5 abonnés 35 critiques Suivre son activité

3,0
Publiée le 10 février 2025
- Cette une façon différente de traiter le sujet des agression dans le sport.
les plans dans l’obscurité ou a contre jour se lien avec les émotion de Julie par rapport a Jérémy

accessibilité : il est sous titré pendant tous le film meme les passage en français
Isabelle K.
Isabelle K.

5 abonnés 93 critiques Suivre son activité

2,5
Publiée le 10 février 2025
Julie est promise à une brillante carrière de sportive de haut niveau, au tennis. Elle s’entraîne pour devenir Junior pro en Belgique. Lorsqu’Aline, une autre joueuse prometteuse du club se suicide, l’entraîneur, Jérémy, est mis à pied. Il y a enquête. Julie se tait.

Elle tente de comprendre pourquoi Jérémy est suspendu. Malgré un échange équivoque entre eux (« Julie, quand tu m’as demandé d’arrêter, j’ai arrêté »), Julie se mure dans le déni et se concentre sur les sélections de la BTF et sur ses cours. Lorsqu’un nouvel entraîneur est nommé, elle prend ses distances et fixe des limites radicales avec lui. Ni ses parents, ni les dirigeants du club, ni ses professeurs, ni ce nouvel entraîneur, ni ses amis ne la pressent. Aux questions qui lui sont posées, Julie répond par le silence.
L’enquête progresse, Jérémy est nommé dans un autre club. Julie frémit. Prête à parler ?

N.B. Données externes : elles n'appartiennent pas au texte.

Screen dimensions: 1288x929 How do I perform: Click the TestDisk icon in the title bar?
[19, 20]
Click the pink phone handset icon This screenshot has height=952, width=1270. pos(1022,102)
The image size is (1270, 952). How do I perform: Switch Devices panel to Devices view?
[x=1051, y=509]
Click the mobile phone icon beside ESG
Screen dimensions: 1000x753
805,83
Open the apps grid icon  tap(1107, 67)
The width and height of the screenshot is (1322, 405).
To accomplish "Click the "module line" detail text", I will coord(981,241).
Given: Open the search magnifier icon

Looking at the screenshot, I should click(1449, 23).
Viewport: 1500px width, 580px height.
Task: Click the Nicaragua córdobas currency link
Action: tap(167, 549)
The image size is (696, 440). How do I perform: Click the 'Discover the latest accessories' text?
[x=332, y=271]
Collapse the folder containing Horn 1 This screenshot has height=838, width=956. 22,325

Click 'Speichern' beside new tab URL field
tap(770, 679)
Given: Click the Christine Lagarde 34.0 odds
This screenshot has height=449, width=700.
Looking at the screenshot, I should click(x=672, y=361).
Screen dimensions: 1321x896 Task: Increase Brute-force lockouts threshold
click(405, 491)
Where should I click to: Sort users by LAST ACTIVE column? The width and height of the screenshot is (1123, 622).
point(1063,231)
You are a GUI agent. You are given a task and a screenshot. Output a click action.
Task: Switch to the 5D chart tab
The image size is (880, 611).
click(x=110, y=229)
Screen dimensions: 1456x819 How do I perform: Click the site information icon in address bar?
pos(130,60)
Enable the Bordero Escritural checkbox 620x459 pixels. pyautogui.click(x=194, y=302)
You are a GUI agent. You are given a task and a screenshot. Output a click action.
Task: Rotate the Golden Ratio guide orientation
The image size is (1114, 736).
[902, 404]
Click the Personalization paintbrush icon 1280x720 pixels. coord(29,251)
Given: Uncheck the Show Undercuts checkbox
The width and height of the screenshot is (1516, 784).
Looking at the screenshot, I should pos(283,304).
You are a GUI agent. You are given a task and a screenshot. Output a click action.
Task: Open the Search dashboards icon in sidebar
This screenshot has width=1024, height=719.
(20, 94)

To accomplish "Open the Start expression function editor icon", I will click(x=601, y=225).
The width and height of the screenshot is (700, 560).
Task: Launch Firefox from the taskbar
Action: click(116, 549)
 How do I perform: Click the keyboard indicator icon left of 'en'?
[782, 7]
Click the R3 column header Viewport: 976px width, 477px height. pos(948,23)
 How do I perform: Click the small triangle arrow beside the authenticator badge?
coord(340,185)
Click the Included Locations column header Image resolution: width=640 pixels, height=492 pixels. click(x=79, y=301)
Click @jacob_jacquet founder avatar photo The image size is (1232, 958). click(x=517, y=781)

Les personnages sont interprétés par des sportifs qui ne sont pas acteurs, ce qui donne au film une atmosphère plus réaliste que fictionnelle, plus testimoniale que dramatique et implicante. Comme si Julie nous avait signé une procuration pour vivre sa vie. Le film est distancié et taiseux. C’est Julie et elle seule qui impose le rythme au gré de sa prise de conscience, c’est elle qui fait progresser la situation, c’est elle qui sait.

Julie fait preuve d’un mental en acier : à coup sûr, celui d’une championne. Mais qu'a-t-elle fait des vaisseaux de son coeur ? Cette étape de sa vie est comme le film : dépourvue d’émotions, sans chaleur. Julie trace, son cœur ne s’emballe pas, ni le nôtre.
La liste des producteurs et coproducteurs est longue. On y retrouve le réalisateur, Florian Zeller (?) et les frères Dardenne.
Yves G.

1 856 abonnés 4 065 critiques Suivre son activité

2,0
Publiée le 8 février 2025
Julie est une jeune joueuse de tennis pleine de talent. Son entraîneur, Jérémy, est mis à pied par la direction du club flamand qui l’emploie. Les raisons de cette éviction ne sont pas dévoilées ; mais le témoignage de Julie, qui était l’élève la plus prometteuse de Jérémy, va s’avérer déterminant.

"Julie se tait" est un « film à thème » sur l’emprise dans le monde du sport. La fiction s’inspire hélas de nombreux faits divers qui défraient régulièrement l’actualité dans le monde du judo, du kayak ou du patinage artistique. En 2021, "Slalom" en traitait qui mettait en scène une jeune skieuse (la révélation Noée Abita) et son coach abusif (Jérémy Rénier).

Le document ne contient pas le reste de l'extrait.